The deaths were sharply criticized by the American Wild Horse Campaign on Tuesday, saying BLM roundups that have put more than 60,000 wild horses in government corrals are at the heart of the problem. BLM contends roundups are necessary to get populations back to a manageable level.

“The agency is planning to round up and remove another 19,000 wild horses and burros from public lands this year,” said Suzanne Roy, executive director of the advocacy group, which has been a harsh critic of how the BLM manages wild horses across the West.

“We can expect to see more suffering and death if the BLM continues down this dangerous and destructive path,” Roy continued.

In the statement, the Wild Horse Campaign said the agency noted horses rounded up during the West Douglas gather near the Utah state line were segregated in Cañon City pending additional testing for Equine Infectious Anemia, an infectious disease that had been confirmed in horses in nearby Uintah County, Utah.

Hall said there was a condition associated with some of the horses gathered from the West Douglas area, but he didn’t know if that could have contributed to this outbreak.

“That’s an area that’s unsuitable for wild horses and has been for years due to vegetation (and) access to water,” Hall said. “It’s not surprising if some of the horses from West Douglas were gathered with existing health conditions.”

The West Douglas gather last fall was focused on horses that were technically outside of the herd management area. In the minds of land managers, the horses do not belong there at all.

Before the Sand Wash Basin gather, the round up in the West Douglas area was the largest in Colorado history, with 457 horses captured. A month later, the BLM removed 632 horses from Sand Wash Basin.

This is the second outbreak of an illness at a BLM facility holding horses this year.

On March 28, the BLM said it would cancel an adoption event scheduled for April 1 at its Wheatland Off-Range Corral facility in Wyoming because horses there had an upper respiratory illness called Streptococcus equi, or “strangles.” The March statement says the illness is similar to strep throat in humans.

Last week, the BLM canceled another adoption event at the Wyoming facility, saying horses have not yet fully recovered from the “lingering illness,” however, the BLM hasn’t reported any deaths at that facility.

“Some horses are still showing signs of illness,” the BLM’s April 22 statement reads. “Therefore, the closure and quarantine will remain in effect until a veterinarian determines the horses to no longer be infectious.”

Hall said he didn’t know of a connection between the facilities that could explain the outbreak.

Large outbreaks like this are uncommon at the Cañon City facility, Hall said, which has the capacity to hold up to 2,900 horses.

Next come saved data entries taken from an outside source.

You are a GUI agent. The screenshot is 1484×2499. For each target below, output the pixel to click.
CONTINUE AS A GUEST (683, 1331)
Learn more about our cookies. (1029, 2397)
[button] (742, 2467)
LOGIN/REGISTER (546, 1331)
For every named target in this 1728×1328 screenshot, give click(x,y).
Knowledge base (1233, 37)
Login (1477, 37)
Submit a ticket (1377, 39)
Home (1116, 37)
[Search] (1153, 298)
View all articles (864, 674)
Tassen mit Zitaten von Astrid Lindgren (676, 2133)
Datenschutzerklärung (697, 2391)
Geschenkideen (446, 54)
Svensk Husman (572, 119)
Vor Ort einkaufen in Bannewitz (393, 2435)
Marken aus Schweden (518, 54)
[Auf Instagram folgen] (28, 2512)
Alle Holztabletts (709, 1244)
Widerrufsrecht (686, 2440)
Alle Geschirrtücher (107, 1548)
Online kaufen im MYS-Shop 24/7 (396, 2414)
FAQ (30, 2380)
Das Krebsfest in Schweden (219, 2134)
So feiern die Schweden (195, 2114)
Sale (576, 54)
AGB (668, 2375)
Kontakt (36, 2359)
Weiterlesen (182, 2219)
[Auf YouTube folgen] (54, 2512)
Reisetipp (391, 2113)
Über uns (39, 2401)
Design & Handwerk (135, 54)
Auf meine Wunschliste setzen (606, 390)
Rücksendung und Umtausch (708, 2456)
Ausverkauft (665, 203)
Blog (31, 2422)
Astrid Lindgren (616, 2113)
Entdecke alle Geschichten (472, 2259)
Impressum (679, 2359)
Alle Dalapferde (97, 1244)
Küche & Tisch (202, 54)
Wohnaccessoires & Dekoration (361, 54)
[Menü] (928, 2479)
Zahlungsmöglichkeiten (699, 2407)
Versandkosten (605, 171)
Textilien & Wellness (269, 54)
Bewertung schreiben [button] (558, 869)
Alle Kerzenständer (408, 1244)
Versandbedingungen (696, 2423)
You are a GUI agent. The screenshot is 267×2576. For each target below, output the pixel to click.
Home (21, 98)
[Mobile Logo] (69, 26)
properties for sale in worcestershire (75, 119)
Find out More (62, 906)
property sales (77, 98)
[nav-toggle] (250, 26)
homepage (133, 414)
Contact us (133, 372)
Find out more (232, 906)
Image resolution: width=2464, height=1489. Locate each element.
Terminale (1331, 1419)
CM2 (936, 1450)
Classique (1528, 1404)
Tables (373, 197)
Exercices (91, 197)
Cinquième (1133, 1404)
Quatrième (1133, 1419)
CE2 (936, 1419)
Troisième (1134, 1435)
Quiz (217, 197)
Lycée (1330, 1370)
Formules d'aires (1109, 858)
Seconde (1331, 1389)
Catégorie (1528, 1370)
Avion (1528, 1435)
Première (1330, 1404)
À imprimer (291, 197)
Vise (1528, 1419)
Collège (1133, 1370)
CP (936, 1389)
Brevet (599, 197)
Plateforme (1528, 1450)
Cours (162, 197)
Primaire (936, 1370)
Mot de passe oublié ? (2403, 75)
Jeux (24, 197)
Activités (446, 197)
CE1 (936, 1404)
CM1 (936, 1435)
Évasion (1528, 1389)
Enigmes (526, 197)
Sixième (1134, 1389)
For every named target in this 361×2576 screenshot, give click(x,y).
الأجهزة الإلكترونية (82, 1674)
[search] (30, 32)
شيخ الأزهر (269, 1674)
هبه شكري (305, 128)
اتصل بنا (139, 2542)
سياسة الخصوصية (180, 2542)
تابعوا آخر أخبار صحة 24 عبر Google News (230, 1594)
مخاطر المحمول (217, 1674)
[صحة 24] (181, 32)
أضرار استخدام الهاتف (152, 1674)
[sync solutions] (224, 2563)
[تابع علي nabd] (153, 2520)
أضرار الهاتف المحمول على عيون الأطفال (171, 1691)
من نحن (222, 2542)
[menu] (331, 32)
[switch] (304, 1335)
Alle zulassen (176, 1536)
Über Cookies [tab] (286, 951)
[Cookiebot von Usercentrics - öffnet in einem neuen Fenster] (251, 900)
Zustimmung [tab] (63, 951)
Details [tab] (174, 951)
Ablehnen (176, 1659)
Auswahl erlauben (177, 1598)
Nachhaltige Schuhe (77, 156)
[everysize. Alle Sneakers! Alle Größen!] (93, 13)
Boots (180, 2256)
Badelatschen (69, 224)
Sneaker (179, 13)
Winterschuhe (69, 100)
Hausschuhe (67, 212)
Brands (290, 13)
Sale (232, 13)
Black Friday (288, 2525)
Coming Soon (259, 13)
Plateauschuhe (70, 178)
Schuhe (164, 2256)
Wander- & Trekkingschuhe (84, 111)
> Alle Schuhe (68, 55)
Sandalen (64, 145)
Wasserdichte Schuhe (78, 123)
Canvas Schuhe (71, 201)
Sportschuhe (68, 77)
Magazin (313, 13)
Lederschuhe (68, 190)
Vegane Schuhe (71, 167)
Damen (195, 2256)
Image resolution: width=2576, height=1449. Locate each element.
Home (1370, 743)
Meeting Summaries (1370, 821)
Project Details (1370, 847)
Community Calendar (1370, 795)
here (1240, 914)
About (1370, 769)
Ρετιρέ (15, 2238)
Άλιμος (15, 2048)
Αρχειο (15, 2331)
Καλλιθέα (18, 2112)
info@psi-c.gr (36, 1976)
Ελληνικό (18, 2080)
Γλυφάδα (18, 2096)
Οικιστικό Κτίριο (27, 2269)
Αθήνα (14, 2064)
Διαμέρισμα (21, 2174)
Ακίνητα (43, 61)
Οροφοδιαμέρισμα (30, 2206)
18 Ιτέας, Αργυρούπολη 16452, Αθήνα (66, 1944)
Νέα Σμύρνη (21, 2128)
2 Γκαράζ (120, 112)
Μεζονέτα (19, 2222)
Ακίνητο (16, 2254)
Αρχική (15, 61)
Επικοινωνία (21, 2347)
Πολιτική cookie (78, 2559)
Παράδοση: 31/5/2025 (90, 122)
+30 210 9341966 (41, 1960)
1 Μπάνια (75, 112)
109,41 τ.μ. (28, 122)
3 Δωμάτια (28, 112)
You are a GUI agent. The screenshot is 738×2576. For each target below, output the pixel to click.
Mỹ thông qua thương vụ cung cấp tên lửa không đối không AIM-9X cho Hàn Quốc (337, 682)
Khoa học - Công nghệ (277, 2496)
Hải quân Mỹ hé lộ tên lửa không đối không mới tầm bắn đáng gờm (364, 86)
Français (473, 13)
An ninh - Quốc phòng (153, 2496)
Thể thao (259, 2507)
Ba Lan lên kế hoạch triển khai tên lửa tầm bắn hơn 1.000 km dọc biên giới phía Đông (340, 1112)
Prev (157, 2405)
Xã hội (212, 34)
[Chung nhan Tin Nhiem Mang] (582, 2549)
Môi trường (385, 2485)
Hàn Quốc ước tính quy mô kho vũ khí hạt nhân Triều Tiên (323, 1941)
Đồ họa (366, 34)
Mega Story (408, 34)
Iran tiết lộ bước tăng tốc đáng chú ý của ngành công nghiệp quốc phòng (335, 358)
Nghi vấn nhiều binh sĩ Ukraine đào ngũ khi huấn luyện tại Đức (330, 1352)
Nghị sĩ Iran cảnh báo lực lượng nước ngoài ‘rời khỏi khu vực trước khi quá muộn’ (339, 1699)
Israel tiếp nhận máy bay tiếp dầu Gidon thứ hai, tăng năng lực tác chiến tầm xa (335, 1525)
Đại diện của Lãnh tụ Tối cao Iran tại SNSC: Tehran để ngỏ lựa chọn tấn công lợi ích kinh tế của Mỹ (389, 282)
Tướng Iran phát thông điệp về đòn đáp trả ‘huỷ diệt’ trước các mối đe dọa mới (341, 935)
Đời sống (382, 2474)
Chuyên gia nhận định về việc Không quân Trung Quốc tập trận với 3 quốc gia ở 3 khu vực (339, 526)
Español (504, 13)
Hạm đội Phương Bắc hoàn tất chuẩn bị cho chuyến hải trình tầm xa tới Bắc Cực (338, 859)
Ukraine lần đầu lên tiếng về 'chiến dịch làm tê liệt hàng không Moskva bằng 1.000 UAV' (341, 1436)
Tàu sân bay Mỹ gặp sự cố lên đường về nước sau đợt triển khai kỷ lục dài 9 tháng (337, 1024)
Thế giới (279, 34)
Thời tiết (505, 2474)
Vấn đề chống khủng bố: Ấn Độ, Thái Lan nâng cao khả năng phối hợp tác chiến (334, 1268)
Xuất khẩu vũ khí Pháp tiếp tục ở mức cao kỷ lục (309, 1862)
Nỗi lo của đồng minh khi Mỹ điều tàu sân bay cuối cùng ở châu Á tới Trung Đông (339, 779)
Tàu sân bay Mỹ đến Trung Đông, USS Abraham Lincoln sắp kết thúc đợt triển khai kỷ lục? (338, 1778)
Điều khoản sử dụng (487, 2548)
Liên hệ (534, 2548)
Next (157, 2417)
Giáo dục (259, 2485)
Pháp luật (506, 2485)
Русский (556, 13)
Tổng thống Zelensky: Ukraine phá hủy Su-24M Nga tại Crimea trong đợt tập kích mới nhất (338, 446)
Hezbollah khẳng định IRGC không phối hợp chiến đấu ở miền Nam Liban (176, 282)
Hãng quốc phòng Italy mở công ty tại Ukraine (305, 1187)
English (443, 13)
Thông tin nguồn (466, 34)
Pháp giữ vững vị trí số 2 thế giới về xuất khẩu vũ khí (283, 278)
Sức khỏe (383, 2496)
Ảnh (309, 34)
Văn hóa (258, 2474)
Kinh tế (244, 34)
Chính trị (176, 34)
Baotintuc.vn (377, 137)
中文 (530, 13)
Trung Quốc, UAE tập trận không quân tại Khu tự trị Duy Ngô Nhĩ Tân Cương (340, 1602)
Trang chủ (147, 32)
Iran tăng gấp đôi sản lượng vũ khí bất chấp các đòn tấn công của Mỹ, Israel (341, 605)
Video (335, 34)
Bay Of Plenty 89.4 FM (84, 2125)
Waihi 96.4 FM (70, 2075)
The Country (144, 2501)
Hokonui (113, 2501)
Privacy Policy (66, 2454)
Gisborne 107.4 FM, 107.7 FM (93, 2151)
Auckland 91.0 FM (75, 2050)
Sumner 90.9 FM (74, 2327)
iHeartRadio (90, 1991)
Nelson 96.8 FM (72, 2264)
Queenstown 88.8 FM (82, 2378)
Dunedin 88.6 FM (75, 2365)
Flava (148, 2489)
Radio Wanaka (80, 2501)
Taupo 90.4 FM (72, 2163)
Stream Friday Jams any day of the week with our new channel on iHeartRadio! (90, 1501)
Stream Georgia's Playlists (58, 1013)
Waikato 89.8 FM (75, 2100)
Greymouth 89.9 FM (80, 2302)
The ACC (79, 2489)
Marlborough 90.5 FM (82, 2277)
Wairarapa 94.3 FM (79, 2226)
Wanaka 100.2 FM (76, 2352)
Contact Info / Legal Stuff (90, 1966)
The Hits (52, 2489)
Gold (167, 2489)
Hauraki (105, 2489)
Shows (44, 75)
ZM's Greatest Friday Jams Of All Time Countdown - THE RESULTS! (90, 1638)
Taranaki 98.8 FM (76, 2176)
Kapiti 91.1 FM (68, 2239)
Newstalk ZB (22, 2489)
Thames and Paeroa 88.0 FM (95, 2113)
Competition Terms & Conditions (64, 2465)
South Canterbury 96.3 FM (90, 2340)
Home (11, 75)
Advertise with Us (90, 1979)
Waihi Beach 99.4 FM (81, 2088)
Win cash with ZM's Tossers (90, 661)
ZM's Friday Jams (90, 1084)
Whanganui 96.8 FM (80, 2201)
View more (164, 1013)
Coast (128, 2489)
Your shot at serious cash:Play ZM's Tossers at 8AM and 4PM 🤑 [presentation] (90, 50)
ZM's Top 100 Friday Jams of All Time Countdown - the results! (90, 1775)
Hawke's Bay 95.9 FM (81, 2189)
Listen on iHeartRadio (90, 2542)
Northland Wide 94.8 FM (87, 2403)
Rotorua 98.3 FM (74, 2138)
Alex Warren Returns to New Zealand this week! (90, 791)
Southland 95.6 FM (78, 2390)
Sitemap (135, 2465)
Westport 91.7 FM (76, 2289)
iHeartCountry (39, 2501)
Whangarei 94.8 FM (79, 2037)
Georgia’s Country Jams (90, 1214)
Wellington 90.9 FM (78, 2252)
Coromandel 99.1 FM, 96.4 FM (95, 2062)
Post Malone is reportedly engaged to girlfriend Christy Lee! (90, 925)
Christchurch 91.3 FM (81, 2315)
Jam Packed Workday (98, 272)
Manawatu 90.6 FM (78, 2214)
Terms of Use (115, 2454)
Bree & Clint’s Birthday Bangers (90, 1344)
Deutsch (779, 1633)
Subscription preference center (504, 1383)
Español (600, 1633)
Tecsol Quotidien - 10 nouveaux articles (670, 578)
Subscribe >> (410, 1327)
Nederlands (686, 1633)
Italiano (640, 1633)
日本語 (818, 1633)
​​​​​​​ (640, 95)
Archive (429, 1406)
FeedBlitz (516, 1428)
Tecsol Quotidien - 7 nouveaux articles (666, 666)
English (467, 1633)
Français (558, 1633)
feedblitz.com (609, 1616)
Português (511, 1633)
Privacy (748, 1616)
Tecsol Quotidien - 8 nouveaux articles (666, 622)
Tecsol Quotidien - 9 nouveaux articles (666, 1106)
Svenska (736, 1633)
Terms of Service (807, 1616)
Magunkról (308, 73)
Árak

Hall said he did not know how many horses have been sick, just the number that have died of the illness.

Hall said that outbreaks among livestock in general is “something that happens,” and it is “not surprising that some of the same diseases or ailments that can affect domestic livestock can get into a wild horse corral as well.”

Currently, horses that have been exposed or are showing symptoms are being segregated from those that are not showing symptoms and have not been exposed. The facility is under a voluntary quarantine.

“The plan is to try to find out and to figure out what is causing this, and to figure out a way to protect as many of the horses that are in this facility as possible,” Hall said. “And also not allow this to spread to other horses.”